Dans la dernière ligne droite de la campagne des Municipales 2026, la Fédération Régionale des Travaux Publics Auvergne-Rhône-Alpes alerte sur l’état du patrimoine d’infrastructures de la région et présente les enjeux majeurs liés à leur entretien.
René Coiro, Président de la FRTP AURA, entouré des représentants des territoires et des spécialités du secteur, a délivré un message clair : « Les infrastructures doivent enfin entrer dans le débat public. » Et de rappeler que la région détient un patrimoine d’une valeur estimée à 401 milliards d’euros, au service de 8 millions d’habitants. Pourtant, ces infrastructures se dégradent, parfois jusqu’à la rupture. Une étude Terram (2025) révèle que 56 % des Français constatent une dégradation de la voirie et que 28 % ont subi une panne de réseaux enterrés.
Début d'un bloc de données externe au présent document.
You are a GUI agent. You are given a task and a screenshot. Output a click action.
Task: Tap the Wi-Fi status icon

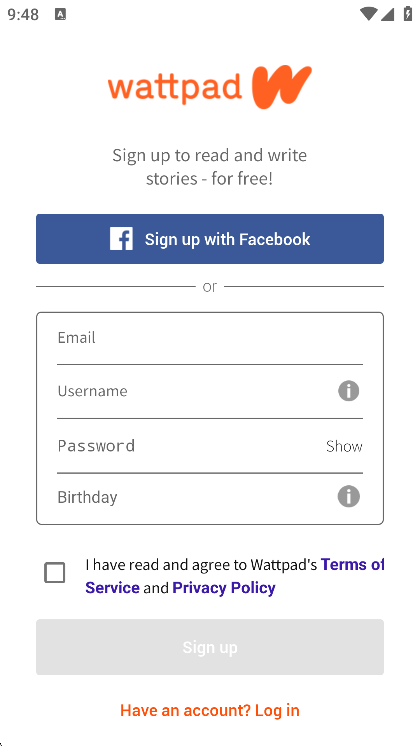pyautogui.click(x=368, y=14)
Selon la même étude, 88 % des citoyens estiment que l’état des infrastructures doit être un sujet de campagne municipale et 59 % jugent qu’inaugurer des aménagements de surface alors que les réseaux se dégradent constitue une erreur de priorité. Partout dans la région, les exemples illustrent l’urgence : selon les territoires, entre 54 et 100% de la population est exposée au risque d’inondation. Les pertes en eau potable oscillent toujours entre 16 et 28 %. Plusieurs centaines d’années seraient nécessaires pour renouveler l’ensemble du réseau d’assainissement au rythme actuel.
Pour la FRTP, l’enjeu n’est pas esthétique. Il est vital. C’est pourquoi la fédération appelle à un mandat de maintanance. Car loin d’être un frein, l’entretien constitue le premier moteur du développement local et doit être au coeur des stratégies des élus municipaux.
La Fédération adresse ainsi deux demandes simples aux futurs élus : Faire de l’entretien des infrastructures une priorité absolue du mandat 2026-2032 et assumer une démarche de planification : choisir, prioriser, expliquer et agir. Le tout avec un objectif commun : entretenir, moderniser et sécuriser les réseaux indispensables à la vie quotidienne.